Le glyphosate est-il vraiment dangereux pour la santé d’après la science ?
Faisons-nous la même erreur avec le glyphosate ? Pour cela, il faut savoir que le glyphosate comme les autres herbicides et pesticides est suivi à travers le monde depuis sa commercialisation et en particulier dans une étude gigantesque commencée en 1993, l’Agricultural Health Study (AHS), qui regroupait, fin 2017, 44 932 utilisateurs de glyphosate. Il est essentiel à ce stade de ne pas confondre les études scientifiques des populations et les rapports d’agences qui ne contiennent aucune donnée d’expérience, mais des avis à propos de celles-ci. Depuis 1999, il y a eu 60 études sur glyphosate et cancer chez l’homme. L’institut national de la santé des États Unis a récemment analysé les données de l’AHS et n’a retrouvé aucune augmentation de cancers chez les agriculteurs utilisant le glyphosate. Il n’a pas non plus retrouvé d’augmentation du risque en étudiant 22 cancers et leucémies humains séparément. Ces résultats sont en ligne avec les études précédentes chez les humains. Mais ce qui est frappant c’est la différence de risque calculé. L’amiante c’est + 1770 % d’augmentation du risque de cancer de la plèvre pour un travailleur exposé, le tabac c’est + 2360% d’augmentation du risque de cancer du poumon pour un homme. Pour les utilisateurs de glyphosate, le risque de tout cancer est compris entre – 1 % et + 4 %, ce qui n’est statistiquement pas significatif et ce qui correspond à des variations dues au hasard.

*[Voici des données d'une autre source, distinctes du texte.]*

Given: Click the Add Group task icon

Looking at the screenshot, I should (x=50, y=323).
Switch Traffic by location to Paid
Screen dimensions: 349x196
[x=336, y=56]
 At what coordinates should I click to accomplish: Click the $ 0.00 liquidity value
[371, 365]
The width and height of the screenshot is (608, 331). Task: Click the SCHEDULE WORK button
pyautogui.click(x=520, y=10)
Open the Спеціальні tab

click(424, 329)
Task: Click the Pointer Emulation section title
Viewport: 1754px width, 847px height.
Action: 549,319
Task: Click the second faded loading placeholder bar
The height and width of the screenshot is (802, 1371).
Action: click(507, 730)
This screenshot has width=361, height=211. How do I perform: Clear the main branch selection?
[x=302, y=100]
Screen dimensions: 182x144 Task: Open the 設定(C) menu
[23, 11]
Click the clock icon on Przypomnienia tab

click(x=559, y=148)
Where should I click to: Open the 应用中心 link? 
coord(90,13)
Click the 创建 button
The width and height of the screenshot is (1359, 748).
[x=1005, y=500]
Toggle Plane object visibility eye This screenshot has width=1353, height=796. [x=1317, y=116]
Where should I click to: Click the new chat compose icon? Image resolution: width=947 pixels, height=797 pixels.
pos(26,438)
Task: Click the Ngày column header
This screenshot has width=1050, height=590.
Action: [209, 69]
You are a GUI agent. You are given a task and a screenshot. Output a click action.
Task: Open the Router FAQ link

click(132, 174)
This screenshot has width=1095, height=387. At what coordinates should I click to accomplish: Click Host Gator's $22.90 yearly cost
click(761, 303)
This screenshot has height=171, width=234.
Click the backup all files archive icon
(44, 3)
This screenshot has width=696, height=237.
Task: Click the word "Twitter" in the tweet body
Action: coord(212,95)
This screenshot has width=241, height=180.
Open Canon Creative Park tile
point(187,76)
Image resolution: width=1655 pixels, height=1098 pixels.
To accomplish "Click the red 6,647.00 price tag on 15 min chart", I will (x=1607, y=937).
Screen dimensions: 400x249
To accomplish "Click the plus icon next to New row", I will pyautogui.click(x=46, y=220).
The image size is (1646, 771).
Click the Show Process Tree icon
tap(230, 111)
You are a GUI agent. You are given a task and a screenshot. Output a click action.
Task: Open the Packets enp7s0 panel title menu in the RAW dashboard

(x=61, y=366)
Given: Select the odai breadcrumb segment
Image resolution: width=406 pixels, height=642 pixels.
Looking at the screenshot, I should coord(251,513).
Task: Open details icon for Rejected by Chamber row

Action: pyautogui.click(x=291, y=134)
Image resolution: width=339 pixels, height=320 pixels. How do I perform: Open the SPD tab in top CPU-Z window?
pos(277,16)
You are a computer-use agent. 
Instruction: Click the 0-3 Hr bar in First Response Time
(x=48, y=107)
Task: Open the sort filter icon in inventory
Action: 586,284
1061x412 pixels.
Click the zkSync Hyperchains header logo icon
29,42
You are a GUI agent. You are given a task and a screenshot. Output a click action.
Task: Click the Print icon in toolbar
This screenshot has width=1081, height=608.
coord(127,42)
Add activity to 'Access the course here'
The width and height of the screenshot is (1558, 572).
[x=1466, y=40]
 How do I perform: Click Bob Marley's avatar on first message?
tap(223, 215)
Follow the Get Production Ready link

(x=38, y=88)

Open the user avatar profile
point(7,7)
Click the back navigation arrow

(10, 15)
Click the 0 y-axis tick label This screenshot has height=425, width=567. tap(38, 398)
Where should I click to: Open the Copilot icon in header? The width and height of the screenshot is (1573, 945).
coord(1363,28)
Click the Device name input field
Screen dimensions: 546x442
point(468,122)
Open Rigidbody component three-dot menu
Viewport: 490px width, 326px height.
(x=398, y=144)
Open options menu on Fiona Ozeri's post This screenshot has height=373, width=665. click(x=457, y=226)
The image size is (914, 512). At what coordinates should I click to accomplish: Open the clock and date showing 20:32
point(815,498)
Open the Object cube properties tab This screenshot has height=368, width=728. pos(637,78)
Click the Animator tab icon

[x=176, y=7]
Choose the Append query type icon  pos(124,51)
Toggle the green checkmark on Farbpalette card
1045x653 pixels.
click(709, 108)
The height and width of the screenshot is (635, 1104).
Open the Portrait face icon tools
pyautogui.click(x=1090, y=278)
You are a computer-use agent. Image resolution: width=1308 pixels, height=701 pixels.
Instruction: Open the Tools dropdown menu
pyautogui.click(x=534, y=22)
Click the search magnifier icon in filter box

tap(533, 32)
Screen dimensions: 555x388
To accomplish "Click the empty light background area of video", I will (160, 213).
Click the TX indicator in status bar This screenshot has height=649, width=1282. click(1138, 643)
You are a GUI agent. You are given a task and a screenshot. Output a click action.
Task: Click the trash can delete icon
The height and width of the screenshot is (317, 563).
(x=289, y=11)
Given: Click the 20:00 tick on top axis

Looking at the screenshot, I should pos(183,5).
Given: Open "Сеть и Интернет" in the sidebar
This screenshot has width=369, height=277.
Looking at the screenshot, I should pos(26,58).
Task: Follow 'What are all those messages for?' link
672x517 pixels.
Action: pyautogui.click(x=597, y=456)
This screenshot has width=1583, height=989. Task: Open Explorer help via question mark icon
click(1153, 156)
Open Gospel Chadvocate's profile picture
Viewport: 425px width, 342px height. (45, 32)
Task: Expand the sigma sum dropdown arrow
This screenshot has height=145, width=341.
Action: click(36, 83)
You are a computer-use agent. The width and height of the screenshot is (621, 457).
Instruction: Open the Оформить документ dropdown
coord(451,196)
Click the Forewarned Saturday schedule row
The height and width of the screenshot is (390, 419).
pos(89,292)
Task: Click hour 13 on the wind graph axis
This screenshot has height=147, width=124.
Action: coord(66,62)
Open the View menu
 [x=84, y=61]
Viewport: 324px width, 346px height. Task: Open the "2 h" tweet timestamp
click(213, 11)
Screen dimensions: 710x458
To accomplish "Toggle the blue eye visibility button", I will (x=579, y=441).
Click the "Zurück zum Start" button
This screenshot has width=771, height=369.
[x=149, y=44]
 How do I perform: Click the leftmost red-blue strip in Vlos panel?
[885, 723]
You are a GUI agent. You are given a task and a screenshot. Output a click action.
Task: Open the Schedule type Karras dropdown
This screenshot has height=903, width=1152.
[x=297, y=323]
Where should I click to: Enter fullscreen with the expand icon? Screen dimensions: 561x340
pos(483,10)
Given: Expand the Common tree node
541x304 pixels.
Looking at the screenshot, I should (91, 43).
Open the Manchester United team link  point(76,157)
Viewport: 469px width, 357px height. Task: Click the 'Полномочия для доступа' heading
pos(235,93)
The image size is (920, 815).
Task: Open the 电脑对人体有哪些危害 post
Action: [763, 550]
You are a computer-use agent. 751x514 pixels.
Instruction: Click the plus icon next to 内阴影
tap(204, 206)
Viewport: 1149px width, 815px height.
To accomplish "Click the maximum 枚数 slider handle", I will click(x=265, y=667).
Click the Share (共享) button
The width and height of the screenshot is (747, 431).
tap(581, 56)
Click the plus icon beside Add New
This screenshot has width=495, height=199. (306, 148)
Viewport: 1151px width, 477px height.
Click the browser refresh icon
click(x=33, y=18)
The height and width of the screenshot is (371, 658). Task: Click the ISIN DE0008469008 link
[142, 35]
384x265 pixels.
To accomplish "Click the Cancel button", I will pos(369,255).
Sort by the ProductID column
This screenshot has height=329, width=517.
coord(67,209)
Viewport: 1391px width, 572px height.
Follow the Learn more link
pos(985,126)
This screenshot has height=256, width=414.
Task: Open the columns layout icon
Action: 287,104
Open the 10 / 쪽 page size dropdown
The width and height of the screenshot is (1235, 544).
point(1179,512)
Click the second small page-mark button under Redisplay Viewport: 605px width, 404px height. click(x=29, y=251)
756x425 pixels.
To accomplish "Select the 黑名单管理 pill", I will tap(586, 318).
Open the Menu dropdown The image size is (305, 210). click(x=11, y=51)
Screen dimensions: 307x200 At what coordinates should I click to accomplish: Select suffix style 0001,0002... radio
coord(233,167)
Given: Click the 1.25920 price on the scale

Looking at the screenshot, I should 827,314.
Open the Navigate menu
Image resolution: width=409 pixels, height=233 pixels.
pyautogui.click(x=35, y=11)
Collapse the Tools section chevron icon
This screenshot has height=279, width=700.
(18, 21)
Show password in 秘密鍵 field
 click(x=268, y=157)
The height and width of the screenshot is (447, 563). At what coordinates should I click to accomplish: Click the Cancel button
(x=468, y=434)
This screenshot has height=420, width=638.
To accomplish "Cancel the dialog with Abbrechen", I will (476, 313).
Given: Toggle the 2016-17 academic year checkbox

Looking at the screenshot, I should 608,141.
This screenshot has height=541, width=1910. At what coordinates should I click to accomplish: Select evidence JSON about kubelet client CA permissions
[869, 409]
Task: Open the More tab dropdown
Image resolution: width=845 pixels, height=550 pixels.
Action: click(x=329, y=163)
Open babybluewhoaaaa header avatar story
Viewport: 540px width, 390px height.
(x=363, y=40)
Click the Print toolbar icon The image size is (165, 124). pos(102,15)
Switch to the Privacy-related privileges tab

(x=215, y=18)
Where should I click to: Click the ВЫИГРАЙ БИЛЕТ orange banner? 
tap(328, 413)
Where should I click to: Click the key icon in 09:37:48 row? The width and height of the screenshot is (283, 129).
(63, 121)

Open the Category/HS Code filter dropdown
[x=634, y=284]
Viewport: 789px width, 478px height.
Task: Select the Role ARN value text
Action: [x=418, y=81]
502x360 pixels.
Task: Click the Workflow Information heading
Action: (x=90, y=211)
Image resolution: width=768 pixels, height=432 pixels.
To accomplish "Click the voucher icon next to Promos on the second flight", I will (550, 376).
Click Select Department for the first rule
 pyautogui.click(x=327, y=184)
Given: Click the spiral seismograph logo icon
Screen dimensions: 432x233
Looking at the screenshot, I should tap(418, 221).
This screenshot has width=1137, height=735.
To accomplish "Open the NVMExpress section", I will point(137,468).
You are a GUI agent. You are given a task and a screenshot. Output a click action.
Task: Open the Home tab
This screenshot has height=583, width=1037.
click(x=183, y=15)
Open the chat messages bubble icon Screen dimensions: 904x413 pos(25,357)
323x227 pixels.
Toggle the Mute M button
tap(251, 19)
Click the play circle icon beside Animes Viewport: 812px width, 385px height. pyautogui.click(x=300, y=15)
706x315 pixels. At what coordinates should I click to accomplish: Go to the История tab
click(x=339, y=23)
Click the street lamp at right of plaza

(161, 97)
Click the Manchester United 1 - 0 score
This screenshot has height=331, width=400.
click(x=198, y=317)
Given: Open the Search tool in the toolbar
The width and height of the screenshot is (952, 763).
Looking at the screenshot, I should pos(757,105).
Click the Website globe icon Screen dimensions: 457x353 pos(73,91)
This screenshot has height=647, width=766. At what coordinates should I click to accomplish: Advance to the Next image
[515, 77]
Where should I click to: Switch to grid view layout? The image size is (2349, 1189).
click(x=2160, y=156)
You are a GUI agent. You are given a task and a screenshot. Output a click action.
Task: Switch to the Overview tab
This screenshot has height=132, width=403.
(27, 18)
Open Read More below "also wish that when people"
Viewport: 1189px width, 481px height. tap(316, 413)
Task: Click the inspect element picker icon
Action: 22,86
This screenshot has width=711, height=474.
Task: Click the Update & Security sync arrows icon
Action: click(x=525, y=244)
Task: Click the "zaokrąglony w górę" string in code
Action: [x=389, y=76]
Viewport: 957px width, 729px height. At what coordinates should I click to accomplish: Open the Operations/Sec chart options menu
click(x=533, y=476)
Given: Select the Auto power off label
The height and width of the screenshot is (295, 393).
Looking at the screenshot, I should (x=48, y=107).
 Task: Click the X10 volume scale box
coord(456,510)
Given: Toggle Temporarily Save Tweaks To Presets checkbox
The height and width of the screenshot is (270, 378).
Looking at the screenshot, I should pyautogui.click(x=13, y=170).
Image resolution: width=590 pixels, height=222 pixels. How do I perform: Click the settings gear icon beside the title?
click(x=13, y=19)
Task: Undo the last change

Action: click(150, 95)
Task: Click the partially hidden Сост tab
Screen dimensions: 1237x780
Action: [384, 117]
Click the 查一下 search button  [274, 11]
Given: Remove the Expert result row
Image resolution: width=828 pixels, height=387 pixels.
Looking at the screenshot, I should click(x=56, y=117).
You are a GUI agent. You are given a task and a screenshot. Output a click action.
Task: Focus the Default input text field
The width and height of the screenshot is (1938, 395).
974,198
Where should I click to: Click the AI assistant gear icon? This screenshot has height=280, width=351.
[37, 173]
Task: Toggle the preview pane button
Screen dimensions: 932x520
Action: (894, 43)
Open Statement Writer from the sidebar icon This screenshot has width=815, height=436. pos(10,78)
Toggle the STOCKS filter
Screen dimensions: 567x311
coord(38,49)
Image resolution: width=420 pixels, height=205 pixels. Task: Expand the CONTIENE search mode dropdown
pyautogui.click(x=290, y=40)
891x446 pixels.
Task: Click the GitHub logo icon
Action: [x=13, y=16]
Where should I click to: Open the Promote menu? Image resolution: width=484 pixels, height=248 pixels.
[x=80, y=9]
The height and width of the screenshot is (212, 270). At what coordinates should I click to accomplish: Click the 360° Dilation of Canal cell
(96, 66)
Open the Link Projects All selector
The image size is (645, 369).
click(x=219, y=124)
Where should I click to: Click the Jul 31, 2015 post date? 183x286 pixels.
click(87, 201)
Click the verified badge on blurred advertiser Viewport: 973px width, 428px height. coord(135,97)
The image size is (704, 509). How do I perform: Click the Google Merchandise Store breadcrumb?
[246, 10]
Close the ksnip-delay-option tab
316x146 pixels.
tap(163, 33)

Mais il y a plus, récemment deux études passionnantes sont venues conforter la capacité de l’épidémiologie à mesurer des risques. La première est justement issue de cette population d’agriculteurs utilisant le glyphosate. Dans l’AHS, les agriculteurs qui fument ont un risque élevé de faire un cancer du poumon, ce risque est celui que l’on mesure chez des non agriculteurs. La seconde concerne le myélome multiple, un cancer des cellules sanguines qui est augmenté avec l’usage d’autres pesticides ou herbicides. Le 11 septembre 2001, l’attentat terroriste des tours jumelles a tué 2 753 personnes mais a aussi produit un accident écologique localisé d’une grande gravité. Des milliers de pompiers ont été exposés pendant plusieurs mois à des carcinogènes (dioxines, polychlorobiphényle, hydrocarbures aromatiques polycycliques, amiante). 781 d’entre eux ont été suivis et leur risque de présenter des anomalies précurseurs d’un myélome multiple est le double de personnes comparables. Ainsi, nous pourrions détecter un type particulier de cancer comme le cancer du poumon chez les agriculteurs ou des anomalies biologiques précurseurs du myélome multiple chez les pompiers exposés aux carcinogènes du 11 septembre et nous ne pourrions pas le faire pour le glyphosate ? C’est proprement invraisemblable.
La comparaison utilisée par Emmanuel Macron est au contraire un puissant argument qui met en évidence l’innocuité du glyphosate du point de vue du cancer chez l’humain.
Les cancers de l’amiante et du tabac ont été longtemps ignorés, non en raison d’une incertitude scientifique mais à cause d’une utilisation médiocre des données de la science et de conflits d’intérêt. Aujourd’hui, il n’y a pas de risque carcinogène mesurable chez l’homme avec une utilisation du glyphosate conforme aux recommandations. La comparaison entre différents dangers a de la valeur quand elle est éclairée par la quantification du risque sinon elle expose au relativisme.